Published online by Cambridge University Press:  29 August 2014

Craig Radi*
Affiliation:
Wisconsin Veterinary Diagnostic Laboratory, 445 Easterday Lane, Madison, WI 53706

Abstract

Type
Biological Applications
Copyright
Copyright © Microscopy Society of America 2014 

Introduction

With the refinement of real-time polymerase chain reaction (RTPCR) techniques [Reference Kurth, Hsu, Snook, Thacker and Thacker1, Reference Guo, Li and Duan2] in diagnostic laboratories, negative stain [Reference Hayat and Miller3] imaging of specimens for virus identification is on the decline in some electron microscopy (EM) diagnostic laboratories. Our lab went from over 2,000 negatively stained samples per year to less than 100. Most of these remaining samples were fecal content and intestine or intestinal content looking for enteric-type viruses because enteric diseases claim many livestock in the farm communities here in Wisconsin. This dramatic decrease in negatively stained samples can have a deleterious effect on keeping one’s eye keen for spotting unknown pathogens in specimens received for transmission electron microscopy (TEM) examination.

In the last round of proficiency samples sent out by Berlin’s Robert Koch Institute (RKI), samples were sent to only 92 laboratories, down from the previous 105 laboratories. This was in part because some labs never responded at all to the samples, stopped diagnostic EM altogether, or shut down once their scientists retired. Even in the recent round only 79 of those 92 labs sent back their findings. That sounds a bit disturbing to me in that we as diagnosticians are not keeping up with our abilities as microscopists.

Even though samples for TEM diagnostics have decreased at our lab, we still do a fair amount of sectioning for our pathology department and looking for unknown viruses that present themselves in tissue cell culture. Polymerase chain reaction techniques are limited to the availability of primers for a specific virus. A primer is a strand of nucleic acid that serves as a starting point for DNA synthesis. Thus, RTPCR is understandably more sensitive than EM because RTPCR has the ability to take as few as a single virus particle and amplify it into many more. However, the average time for a completed PCR analysis is still more than 2 hours, providing the run works and the controls pass validation when analyzed.

We had two cases a while back where some lesions from two birds were given not only to the molecular group, but to me as well to look for a potential pox virus. While they were still extracting the nucleic material from the specimen, I ground up a small piece of the lesion, added a few drops of 2% Phosphotungstic acid (PTA), applied a drop to a formvar carbon-coated grid, and within 10 minutes or so, I was imaging the pox virus that was in the sample. I brought back images to share while the extraction for RTPCR was still in process. The RTPCR test was a multiplex primer that could detect more than one type of avian pox virus. The results came back negative, because the primers were not able to pick up that particular type of avian pox virus. This was good because we recognized the need to alter the primer to include this virus, and it is now part of that RTPCR panel. Because EM does not require reagents specific to a virus or unknown agent, it can provide another window into the diagnostic process. It is important to use all the tools at your disposal to provide the best diagnostic service to your clients.
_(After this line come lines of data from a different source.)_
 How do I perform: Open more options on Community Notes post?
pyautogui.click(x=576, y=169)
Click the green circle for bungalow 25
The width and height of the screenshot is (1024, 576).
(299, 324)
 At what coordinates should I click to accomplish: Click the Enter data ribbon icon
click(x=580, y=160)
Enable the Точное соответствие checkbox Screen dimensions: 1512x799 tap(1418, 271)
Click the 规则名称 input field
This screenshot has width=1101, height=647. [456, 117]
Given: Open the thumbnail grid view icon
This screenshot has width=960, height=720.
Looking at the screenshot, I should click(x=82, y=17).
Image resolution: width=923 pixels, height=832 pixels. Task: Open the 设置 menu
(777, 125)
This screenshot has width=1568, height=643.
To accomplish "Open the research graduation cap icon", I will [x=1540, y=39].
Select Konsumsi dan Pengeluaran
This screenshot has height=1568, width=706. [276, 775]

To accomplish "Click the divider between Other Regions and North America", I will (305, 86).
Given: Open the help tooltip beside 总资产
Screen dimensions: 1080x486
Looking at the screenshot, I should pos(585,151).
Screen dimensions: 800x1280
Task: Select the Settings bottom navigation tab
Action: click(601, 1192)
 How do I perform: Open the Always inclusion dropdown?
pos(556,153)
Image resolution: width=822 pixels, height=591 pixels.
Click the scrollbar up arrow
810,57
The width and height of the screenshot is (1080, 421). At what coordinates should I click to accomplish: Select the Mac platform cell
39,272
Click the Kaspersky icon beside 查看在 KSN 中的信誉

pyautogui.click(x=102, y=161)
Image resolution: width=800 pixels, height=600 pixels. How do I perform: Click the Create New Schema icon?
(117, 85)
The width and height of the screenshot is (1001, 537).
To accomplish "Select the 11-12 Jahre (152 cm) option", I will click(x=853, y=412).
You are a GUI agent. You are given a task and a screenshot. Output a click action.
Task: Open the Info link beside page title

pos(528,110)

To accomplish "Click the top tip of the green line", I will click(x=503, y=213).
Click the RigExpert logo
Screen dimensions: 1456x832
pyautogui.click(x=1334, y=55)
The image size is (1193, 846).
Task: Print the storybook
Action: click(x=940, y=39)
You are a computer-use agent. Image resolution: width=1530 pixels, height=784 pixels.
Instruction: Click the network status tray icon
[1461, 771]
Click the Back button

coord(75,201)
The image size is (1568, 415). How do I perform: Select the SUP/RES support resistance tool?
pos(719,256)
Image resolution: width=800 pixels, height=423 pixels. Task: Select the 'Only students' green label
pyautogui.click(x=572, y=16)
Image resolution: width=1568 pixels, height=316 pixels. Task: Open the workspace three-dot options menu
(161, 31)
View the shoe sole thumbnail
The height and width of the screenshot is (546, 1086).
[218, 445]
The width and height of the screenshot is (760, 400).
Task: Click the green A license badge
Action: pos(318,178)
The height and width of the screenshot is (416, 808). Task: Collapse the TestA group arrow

That is why it is important for technologists to maintain a trained eye for recognizing viruses. This article describes a Round Robin program that can challenge labs to maintain their skills in virus identification.

Training Program

In 2007, the Centers for Disease Control (CDC) and Duke University partnered in a program for TEM labs in “Bioterrorism Training.” Hosts Cynthia Goldsmith from the CDC and Sara Miller from the Department of Pathology at Duke saw a need for EM labs to learn techniques for identifying unknown agents that may be present in submitted specimens. The labs present for the course would be satellite laboratories that, in the event of a smallpox outbreak, for instance, could be helpful in identifying outbreaks in their area. Our lab in Madison actually has a plan in place with the local health department and the local hospitals in which we have set up protocols for responding to unusual outbreaks or lesions. The plan is periodically reviewed, and we included a simulation, which covered how, from the hospital to our lab, a specimen would be handled, shipped, and diagnosed. During these bioterrorism training sessions at the CDC, it was apparent that a number of labs did not have access to a variety of viruses or have the proper experience and techniques for identifying them. I suggested starting a program to send prepared grids of virus unknowns to the participating labs that attended the training program.

Preliminary Round Robin

Originally, a grid box was created with samples from the Wisconsin Veterinary Diagnostic Laboratory (WVDL), Duke University, and the CDC. Each laboratory prepared six copies of specimens containing a particular virus. These specimens included negative stained viruses using PTA and urynal acetate/lead citrate stained sections. The grids were assembled into one box that was mailed to the first lab, on a list of labs, that would observe, photograph, and diagnose. Participants would write their observations, take images of what they saw, and email their identification to me to receive the result key for that round. The box was then shipped to the next lab on the list. Average turnaround time was six to eight weeks. This procedure worked fairly well, but the grids were ripped or torn by time they got to the last lab. Figures 1 and 2 show examples of the premade grids that were sent to the labs for examination.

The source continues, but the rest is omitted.